- Assignment: This exercise calls for printing every record exactly once more.

- Provided information:
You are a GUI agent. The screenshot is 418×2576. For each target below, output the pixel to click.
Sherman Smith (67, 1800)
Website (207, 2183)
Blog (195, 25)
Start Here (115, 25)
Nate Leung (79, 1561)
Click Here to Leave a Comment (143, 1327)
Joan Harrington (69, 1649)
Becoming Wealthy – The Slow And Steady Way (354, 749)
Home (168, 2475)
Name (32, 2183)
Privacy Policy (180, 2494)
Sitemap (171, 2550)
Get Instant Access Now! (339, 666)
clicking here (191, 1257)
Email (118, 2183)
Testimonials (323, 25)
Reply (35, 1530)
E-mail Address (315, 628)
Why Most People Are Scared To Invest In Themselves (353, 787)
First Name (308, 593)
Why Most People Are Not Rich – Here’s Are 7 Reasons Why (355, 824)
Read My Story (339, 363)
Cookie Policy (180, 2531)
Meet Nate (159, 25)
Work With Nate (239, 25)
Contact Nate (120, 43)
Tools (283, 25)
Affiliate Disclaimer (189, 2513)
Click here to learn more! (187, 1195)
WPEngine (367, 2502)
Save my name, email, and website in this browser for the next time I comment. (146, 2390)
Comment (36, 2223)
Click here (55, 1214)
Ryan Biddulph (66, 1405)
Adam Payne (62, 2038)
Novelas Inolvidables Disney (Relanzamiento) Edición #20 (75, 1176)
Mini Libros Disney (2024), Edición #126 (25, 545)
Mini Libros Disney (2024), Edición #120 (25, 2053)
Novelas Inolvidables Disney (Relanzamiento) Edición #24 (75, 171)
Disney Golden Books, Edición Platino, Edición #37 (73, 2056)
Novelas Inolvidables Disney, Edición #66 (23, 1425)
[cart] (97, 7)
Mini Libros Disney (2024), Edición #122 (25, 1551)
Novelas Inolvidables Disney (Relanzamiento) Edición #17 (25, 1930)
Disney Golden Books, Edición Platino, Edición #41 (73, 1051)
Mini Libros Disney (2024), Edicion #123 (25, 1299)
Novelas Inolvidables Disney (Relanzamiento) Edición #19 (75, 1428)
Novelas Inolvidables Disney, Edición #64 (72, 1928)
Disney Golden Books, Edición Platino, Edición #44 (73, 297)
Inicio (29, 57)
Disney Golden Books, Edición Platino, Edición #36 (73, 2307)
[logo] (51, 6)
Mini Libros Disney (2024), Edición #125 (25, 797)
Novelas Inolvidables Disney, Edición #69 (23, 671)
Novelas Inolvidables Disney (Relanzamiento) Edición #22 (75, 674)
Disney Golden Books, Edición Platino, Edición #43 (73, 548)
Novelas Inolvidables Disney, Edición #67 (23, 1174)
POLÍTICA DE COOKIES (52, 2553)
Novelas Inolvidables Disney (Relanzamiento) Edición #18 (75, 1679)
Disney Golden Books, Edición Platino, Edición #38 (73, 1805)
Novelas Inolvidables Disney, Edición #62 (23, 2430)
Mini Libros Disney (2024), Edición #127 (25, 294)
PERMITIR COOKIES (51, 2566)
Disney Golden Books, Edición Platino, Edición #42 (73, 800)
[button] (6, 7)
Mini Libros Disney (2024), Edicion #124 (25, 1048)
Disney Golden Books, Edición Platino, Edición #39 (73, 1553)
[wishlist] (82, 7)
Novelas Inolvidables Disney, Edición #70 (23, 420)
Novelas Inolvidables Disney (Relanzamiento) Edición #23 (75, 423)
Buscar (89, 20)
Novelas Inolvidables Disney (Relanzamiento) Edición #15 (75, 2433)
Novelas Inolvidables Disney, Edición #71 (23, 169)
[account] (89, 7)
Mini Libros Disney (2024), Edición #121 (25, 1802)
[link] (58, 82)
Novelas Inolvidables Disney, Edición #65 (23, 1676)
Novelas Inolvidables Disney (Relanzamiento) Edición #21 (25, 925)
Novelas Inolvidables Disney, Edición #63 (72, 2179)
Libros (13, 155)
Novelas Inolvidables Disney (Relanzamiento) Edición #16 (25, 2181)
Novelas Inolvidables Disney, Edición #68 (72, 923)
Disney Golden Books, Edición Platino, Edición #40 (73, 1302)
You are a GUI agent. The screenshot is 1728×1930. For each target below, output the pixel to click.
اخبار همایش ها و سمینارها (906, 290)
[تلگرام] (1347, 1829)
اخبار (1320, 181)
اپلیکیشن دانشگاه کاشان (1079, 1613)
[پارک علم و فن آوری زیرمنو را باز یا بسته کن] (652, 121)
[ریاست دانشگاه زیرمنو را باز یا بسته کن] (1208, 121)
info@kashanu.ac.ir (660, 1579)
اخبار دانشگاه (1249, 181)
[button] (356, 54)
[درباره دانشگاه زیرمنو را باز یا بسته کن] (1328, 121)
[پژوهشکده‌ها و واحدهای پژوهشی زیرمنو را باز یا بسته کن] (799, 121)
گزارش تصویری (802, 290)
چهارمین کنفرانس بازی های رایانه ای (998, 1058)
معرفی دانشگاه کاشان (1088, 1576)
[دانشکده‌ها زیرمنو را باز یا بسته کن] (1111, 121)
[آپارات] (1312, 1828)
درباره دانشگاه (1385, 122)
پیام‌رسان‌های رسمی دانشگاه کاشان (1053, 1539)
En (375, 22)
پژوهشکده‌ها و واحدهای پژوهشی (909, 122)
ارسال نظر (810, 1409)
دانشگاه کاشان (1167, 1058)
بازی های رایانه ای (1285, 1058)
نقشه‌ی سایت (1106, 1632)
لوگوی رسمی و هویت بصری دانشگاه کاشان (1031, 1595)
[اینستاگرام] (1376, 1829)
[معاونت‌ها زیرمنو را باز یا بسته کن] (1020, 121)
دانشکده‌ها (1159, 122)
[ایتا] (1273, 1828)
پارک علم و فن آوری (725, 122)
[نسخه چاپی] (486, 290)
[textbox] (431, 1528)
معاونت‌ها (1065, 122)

- Answer space:
You are a GUI agent. The screenshot is 418×2576. For each target below, output the pixel to click.
Sherman Smith (67, 1800)
Website (207, 2183)
Blog (195, 25)
Start Here (115, 25)
Nate Leung (79, 1561)
Click Here to Leave a Comment (143, 1327)
Joan Harrington (69, 1649)
Becoming Wealthy – The Slow And Steady Way (354, 749)
Home (168, 2475)
Name (32, 2183)
Privacy Policy (180, 2494)
Sitemap (171, 2550)
Get Instant Access Now! (339, 666)
clicking here (191, 1257)
Email (118, 2183)
Testimonials (323, 25)
Reply (35, 1530)
E-mail Address (315, 628)
Why Most People Are Scared To Invest In Themselves (353, 787)
First Name (308, 593)
Why Most People Are Not Rich – Here’s Are 7 Reasons Why (355, 824)
Read My Story (339, 363)
Cookie Policy (180, 2531)
Meet Nate (159, 25)
Work With Nate (239, 25)
Contact Nate (120, 43)
Tools (283, 25)
Affiliate Disclaimer (189, 2513)
Click here to learn more! (187, 1195)
WPEngine (367, 2502)
Save my name, email, and website in this browser for the next time I comment. (146, 2390)
Comment (36, 2223)
Click here (55, 1214)
Ryan Biddulph (66, 1405)
Adam Payne (62, 2038)
Novelas Inolvidables Disney (Relanzamiento) Edición #20 (75, 1176)
Mini Libros Disney (2024), Edición #126 (25, 545)
Mini Libros Disney (2024), Edición #120 (25, 2053)
Novelas Inolvidables Disney (Relanzamiento) Edición #24 (75, 171)
Disney Golden Books, Edición Platino, Edición #37 (73, 2056)
Novelas Inolvidables Disney, Edición #66 (23, 1425)
[cart] (97, 7)
Mini Libros Disney (2024), Edición #122 (25, 1551)
Novelas Inolvidables Disney (Relanzamiento) Edición #17 (25, 1930)
Disney Golden Books, Edición Platino, Edición #41 (73, 1051)
Mini Libros Disney (2024), Edicion #123 (25, 1299)
Novelas Inolvidables Disney (Relanzamiento) Edición #19 (75, 1428)
Novelas Inolvidables Disney, Edición #64 (72, 1928)
Disney Golden Books, Edición Platino, Edición #44 (73, 297)
Inicio (29, 57)
Disney Golden Books, Edición Platino, Edición #36 (73, 2307)
[logo] (51, 6)
Mini Libros Disney (2024), Edición #125 (25, 797)
Novelas Inolvidables Disney, Edición #69 (23, 671)
Novelas Inolvidables Disney (Relanzamiento) Edición #22 (75, 674)
Disney Golden Books, Edición Platino, Edición #43 (73, 548)
Novelas Inolvidables Disney, Edición #67 (23, 1174)
POLÍTICA DE COOKIES (52, 2553)
Novelas Inolvidables Disney (Relanzamiento) Edición #18 (75, 1679)
Disney Golden Books, Edición Platino, Edición #38 (73, 1805)
Novelas Inolvidables Disney, Edición #62 (23, 2430)
Mini Libros Disney (2024), Edición #127 (25, 294)
PERMITIR COOKIES (51, 2566)
Disney Golden Books, Edición Platino, Edición #42 (73, 800)
[button] (6, 7)
Mini Libros Disney (2024), Edicion #124 (25, 1048)
Disney Golden Books, Edición Platino, Edición #39 (73, 1553)
[wishlist] (82, 7)
Novelas Inolvidables Disney, Edición #70 (23, 420)
Novelas Inolvidables Disney (Relanzamiento) Edición #23 (75, 423)
Buscar (89, 20)
Novelas Inolvidables Disney (Relanzamiento) Edición #15 (75, 2433)
Novelas Inolvidables Disney, Edición #71 (23, 169)
[account] (89, 7)
Mini Libros Disney (2024), Edición #121 (25, 1802)
[link] (58, 82)
Novelas Inolvidables Disney, Edición #65 (23, 1676)
Novelas Inolvidables Disney (Relanzamiento) Edición #21 (25, 925)
Novelas Inolvidables Disney, Edición #63 (72, 2179)
Libros (13, 155)
Novelas Inolvidables Disney (Relanzamiento) Edición #16 (25, 2181)
Novelas Inolvidables Disney, Edición #68 (72, 923)
Disney Golden Books, Edición Platino, Edición #40 (73, 1302)
You are a GUI agent. The screenshot is 1728×1930. For each target below, output the pixel to click.
اخبار همایش ها و سمینارها (906, 290)
[تلگرام] (1347, 1829)
اخبار (1320, 181)
اپلیکیشن دانشگاه کاشان (1079, 1613)
[پارک علم و فن آوری زیرمنو را باز یا بسته کن] (652, 121)
[ریاست دانشگاه زیرمنو را باز یا بسته کن] (1208, 121)
info@kashanu.ac.ir (660, 1579)
اخبار دانشگاه (1249, 181)
[button] (356, 54)
[درباره دانشگاه زیرمنو را باز یا بسته کن] (1328, 121)
[پژوهشکده‌ها و واحدهای پژوهشی زیرمنو را باز یا بسته کن] (799, 121)
گزارش تصویری (802, 290)
چهارمین کنفرانس بازی های رایانه ای (998, 1058)
معرفی دانشگاه کاشان (1088, 1576)
[دانشکده‌ها زیرمنو را باز یا بسته کن] (1111, 121)
[آپارات] (1312, 1828)
درباره دانشگاه (1385, 122)
پیام‌رسان‌های رسمی دانشگاه کاشان (1053, 1539)
En (375, 22)
پژوهشکده‌ها و واحدهای پژوهشی (909, 122)
ارسال نظر (810, 1409)
دانشگاه کاشان (1167, 1058)
بازی های رایانه ای (1285, 1058)
نقشه‌ی سایت (1106, 1632)
لوگوی رسمی و هویت بصری دانشگاه کاشان (1031, 1595)
[اینستاگرام] (1376, 1829)
[معاونت‌ها زیرمنو را باز یا بسته کن] (1020, 121)
دانشکده‌ها (1159, 122)
[ایتا] (1273, 1828)
پارک علم و فن آوری (725, 122)
[نسخه چاپی] (486, 290)
[textbox] (431, 1528)
معاونت‌ها (1065, 122)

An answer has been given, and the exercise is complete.